MIT Technology Review, via @ablerism: “Gloo ingests every one of the digital breadcrumbs a congregant leaves — how often you attend church, how much money you donate, which church groups you sign up for, which keywords you use in your online prayer requests — and then layers on third-party data (census demographics, consumer habits, even indicators for credit and health risks). Behind the scenes, it scores and segments people and groups — flagging who is most at risk of drifting, primed for donation appeals, or in need of pastoral care. On that basis, it auto-triggers tailored outreach via text, email, or in-app chat. All the results stream into the single dashboard, which lets pastors spot trends, test messaging, and forecast giving and attendance. Essentially, the system treats spiritual engagement like a marketing funnel.”

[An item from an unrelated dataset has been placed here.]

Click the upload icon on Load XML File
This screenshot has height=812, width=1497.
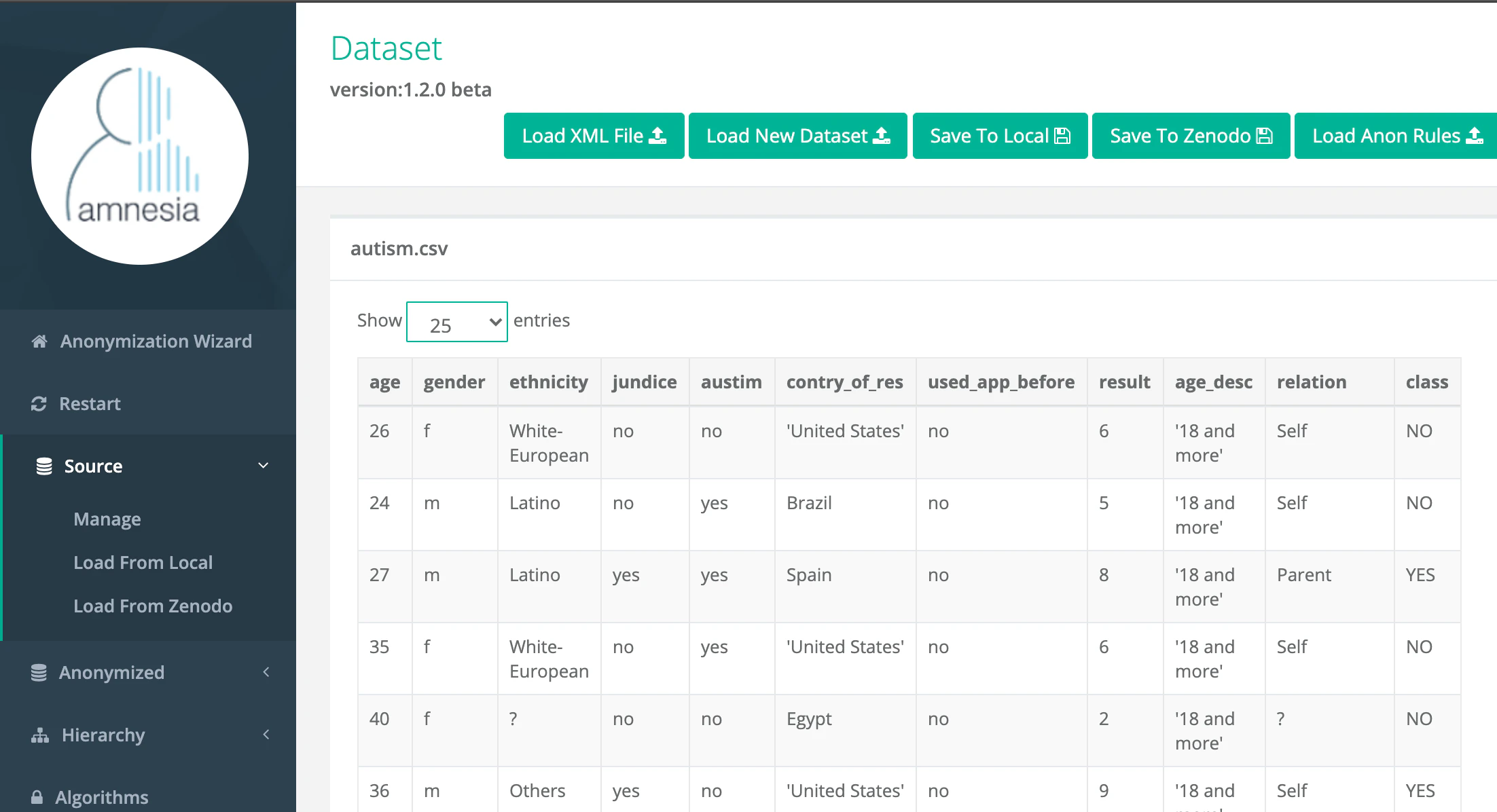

So much winning. I’ve never had to deal with this much winning. All the things I love are doing amazingly well.

Currently listening: Momentum: Buenos Aires by Leonardo Andersen. A beautiful record. 🎵

For your dictionary:

“Takedown“: A highly critical piece that I agree with.

“Hit job”: A highly critical piece that I don’t agree with.

My thoughts on chatbots and my classes: On being Bowser and the Sorting Hat. This will probably be my last post on the big blog this week — lots to do to get ready for the new term!

Austin Kleon: “Maybe your own personal routine should look exhausting to someone else! What sets you free — the more it’s really yours — should probably look like torture to someone else.”

Well, Gunners, that was dismal but … one-nil to the Arsenal will do. ⚽️

Minuses: Gyökeres was nonexistent; Odegaard had one of his worst matches for Arsenal; everyone gave the ball away too readily, which led to way too much possession for Man Utd.

Plusses: Stout defending.

If I go too many days without posting an Angus photo I get pleading or reproachful emails.

Microclimates are odd things. When walking through my neighborhood I tend to avoid one particular street, because when I enter it the humidity shoots up and the wind dies down to nothing. It’s like walking through a damp closet. Today I followed it for three blocks and emerged sweating. It’s the lowest point in my immediate neighborhood, but the difference is slight, and in other respects, such as tree cover, it’s indistinguishable from every other street.

Here’s my theory: my neighborhood is traversed by a series of arroyos, but there are none near that street. The arroyos must serve as convectors of air, keeping breezes moving and lowering humidity. That theory may be nonsense — but whatever the cause, the difference between that one street and all the others in the neighborhood is really striking.